AIM OF THE TASK: Reproduce each of the entries below word for word, without altering a single character.

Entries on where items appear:
────
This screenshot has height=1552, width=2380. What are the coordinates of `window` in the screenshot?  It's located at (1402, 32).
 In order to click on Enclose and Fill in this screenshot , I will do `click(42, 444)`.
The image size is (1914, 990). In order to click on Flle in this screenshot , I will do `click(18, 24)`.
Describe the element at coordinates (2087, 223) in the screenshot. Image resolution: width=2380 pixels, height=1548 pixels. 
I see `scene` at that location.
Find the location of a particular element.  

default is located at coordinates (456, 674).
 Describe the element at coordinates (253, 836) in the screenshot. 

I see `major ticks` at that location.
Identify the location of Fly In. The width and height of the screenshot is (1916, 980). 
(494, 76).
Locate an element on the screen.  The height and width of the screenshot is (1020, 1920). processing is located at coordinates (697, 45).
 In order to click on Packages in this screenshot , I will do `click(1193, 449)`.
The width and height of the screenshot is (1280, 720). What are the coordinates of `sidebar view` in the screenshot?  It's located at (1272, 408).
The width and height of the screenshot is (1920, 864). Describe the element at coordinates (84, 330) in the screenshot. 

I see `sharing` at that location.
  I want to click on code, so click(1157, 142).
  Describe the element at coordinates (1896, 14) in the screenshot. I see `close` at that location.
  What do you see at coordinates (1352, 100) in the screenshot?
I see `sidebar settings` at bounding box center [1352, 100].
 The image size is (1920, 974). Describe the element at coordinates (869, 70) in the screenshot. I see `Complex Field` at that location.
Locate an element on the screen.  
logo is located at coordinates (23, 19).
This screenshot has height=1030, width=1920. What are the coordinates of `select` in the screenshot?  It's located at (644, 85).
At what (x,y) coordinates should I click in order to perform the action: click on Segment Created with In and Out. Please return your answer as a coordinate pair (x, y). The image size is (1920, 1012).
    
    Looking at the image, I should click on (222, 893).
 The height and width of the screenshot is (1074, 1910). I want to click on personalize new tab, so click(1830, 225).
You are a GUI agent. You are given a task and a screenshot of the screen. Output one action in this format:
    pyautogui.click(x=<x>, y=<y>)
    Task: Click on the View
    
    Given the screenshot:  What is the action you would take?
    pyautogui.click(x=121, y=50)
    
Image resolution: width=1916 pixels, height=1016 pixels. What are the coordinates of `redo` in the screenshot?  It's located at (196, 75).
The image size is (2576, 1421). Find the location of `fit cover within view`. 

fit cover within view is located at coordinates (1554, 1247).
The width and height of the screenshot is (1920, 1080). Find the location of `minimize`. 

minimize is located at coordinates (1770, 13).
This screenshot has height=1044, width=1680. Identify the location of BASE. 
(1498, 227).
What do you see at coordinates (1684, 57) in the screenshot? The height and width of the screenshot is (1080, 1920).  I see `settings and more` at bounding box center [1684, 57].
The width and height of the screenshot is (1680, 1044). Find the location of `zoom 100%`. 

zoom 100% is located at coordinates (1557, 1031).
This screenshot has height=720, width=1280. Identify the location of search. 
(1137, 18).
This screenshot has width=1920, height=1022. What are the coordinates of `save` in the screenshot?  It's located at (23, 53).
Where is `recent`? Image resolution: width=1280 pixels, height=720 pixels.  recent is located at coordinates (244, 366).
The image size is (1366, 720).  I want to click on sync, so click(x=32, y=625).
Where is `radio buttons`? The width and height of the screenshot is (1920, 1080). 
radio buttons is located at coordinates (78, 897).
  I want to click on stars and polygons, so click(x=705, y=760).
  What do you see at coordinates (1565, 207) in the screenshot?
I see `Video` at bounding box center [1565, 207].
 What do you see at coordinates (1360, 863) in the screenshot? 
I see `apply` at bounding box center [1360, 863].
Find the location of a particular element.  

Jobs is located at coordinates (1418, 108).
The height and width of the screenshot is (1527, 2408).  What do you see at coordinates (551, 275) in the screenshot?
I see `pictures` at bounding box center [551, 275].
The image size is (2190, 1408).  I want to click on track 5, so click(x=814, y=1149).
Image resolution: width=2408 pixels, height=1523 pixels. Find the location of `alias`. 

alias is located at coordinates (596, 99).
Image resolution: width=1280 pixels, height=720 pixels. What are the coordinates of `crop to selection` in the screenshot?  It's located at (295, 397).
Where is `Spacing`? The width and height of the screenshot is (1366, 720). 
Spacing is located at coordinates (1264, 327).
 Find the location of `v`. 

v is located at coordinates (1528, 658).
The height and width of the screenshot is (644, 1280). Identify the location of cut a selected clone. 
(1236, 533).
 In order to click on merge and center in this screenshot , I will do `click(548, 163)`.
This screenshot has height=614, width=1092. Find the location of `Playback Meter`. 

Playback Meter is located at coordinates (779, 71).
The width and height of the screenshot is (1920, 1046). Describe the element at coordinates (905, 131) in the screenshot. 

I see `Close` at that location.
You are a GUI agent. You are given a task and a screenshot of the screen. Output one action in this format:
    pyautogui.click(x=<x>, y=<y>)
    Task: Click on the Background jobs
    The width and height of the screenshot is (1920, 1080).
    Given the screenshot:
────
ANSWER:
This screenshot has height=1552, width=2380. What are the coordinates of `window` in the screenshot?  It's located at (1402, 32).
 In order to click on Enclose and Fill in this screenshot , I will do `click(42, 444)`.
The image size is (1914, 990). In order to click on Flle in this screenshot , I will do `click(18, 24)`.
Describe the element at coordinates (2087, 223) in the screenshot. Image resolution: width=2380 pixels, height=1548 pixels. 
I see `scene` at that location.
Find the location of a particular element.  

default is located at coordinates (456, 674).
 Describe the element at coordinates (253, 836) in the screenshot. 

I see `major ticks` at that location.
Identify the location of Fly In. The width and height of the screenshot is (1916, 980). 
(494, 76).
Locate an element on the screen.  The height and width of the screenshot is (1020, 1920). processing is located at coordinates (697, 45).
 In order to click on Packages in this screenshot , I will do `click(1193, 449)`.
The width and height of the screenshot is (1280, 720). What are the coordinates of `sidebar view` in the screenshot?  It's located at (1272, 408).
The width and height of the screenshot is (1920, 864). Describe the element at coordinates (84, 330) in the screenshot. 

I see `sharing` at that location.
  I want to click on code, so click(1157, 142).
  Describe the element at coordinates (1896, 14) in the screenshot. I see `close` at that location.
  What do you see at coordinates (1352, 100) in the screenshot?
I see `sidebar settings` at bounding box center [1352, 100].
 The image size is (1920, 974). Describe the element at coordinates (869, 70) in the screenshot. I see `Complex Field` at that location.
Locate an element on the screen.  
logo is located at coordinates (23, 19).
This screenshot has height=1030, width=1920. What are the coordinates of `select` in the screenshot?  It's located at (644, 85).
At what (x,y) coordinates should I click in order to perform the action: click on Segment Created with In and Out. Please return your answer as a coordinate pair (x, y). The image size is (1920, 1012).
    
    Looking at the image, I should click on (222, 893).
 The height and width of the screenshot is (1074, 1910). I want to click on personalize new tab, so click(1830, 225).
You are a GUI agent. You are given a task and a screenshot of the screen. Output one action in this format:
    pyautogui.click(x=<x>, y=<y>)
    Task: Click on the View
    
    Given the screenshot:  What is the action you would take?
    pyautogui.click(x=121, y=50)
    
Image resolution: width=1916 pixels, height=1016 pixels. What are the coordinates of `redo` in the screenshot?  It's located at (196, 75).
The image size is (2576, 1421). Find the location of `fit cover within view`. 

fit cover within view is located at coordinates (1554, 1247).
The width and height of the screenshot is (1920, 1080). Find the location of `minimize`. 

minimize is located at coordinates (1770, 13).
This screenshot has height=1044, width=1680. Identify the location of BASE. 
(1498, 227).
What do you see at coordinates (1684, 57) in the screenshot? The height and width of the screenshot is (1080, 1920).  I see `settings and more` at bounding box center [1684, 57].
The width and height of the screenshot is (1680, 1044). Find the location of `zoom 100%`. 

zoom 100% is located at coordinates (1557, 1031).
This screenshot has height=720, width=1280. Identify the location of search. 
(1137, 18).
This screenshot has width=1920, height=1022. What are the coordinates of `save` in the screenshot?  It's located at (23, 53).
Where is `recent`? Image resolution: width=1280 pixels, height=720 pixels.  recent is located at coordinates (244, 366).
The image size is (1366, 720).  I want to click on sync, so click(x=32, y=625).
Where is `radio buttons`? The width and height of the screenshot is (1920, 1080). 
radio buttons is located at coordinates (78, 897).
  I want to click on stars and polygons, so click(x=705, y=760).
  What do you see at coordinates (1565, 207) in the screenshot?
I see `Video` at bounding box center [1565, 207].
 What do you see at coordinates (1360, 863) in the screenshot? 
I see `apply` at bounding box center [1360, 863].
Find the location of a particular element.  

Jobs is located at coordinates (1418, 108).
The height and width of the screenshot is (1527, 2408).  What do you see at coordinates (551, 275) in the screenshot?
I see `pictures` at bounding box center [551, 275].
The image size is (2190, 1408).  I want to click on track 5, so click(x=814, y=1149).
Image resolution: width=2408 pixels, height=1523 pixels. Find the location of `alias`. 

alias is located at coordinates (596, 99).
Image resolution: width=1280 pixels, height=720 pixels. What are the coordinates of `crop to selection` in the screenshot?  It's located at (295, 397).
Where is `Spacing`? The width and height of the screenshot is (1366, 720). 
Spacing is located at coordinates (1264, 327).
 Find the location of `v`. 

v is located at coordinates (1528, 658).
The height and width of the screenshot is (644, 1280). Identify the location of cut a selected clone. 
(1236, 533).
 In order to click on merge and center in this screenshot , I will do `click(548, 163)`.
This screenshot has height=614, width=1092. Find the location of `Playback Meter`. 

Playback Meter is located at coordinates (779, 71).
The width and height of the screenshot is (1920, 1046). Describe the element at coordinates (905, 131) in the screenshot. 

I see `Close` at that location.
You are a GUI agent. You are given a task and a screenshot of the screen. Output one action in this format:
    pyautogui.click(x=<x>, y=<y>)
    Task: Click on the Background jobs
    The width and height of the screenshot is (1920, 1080).
    Given the screenshot:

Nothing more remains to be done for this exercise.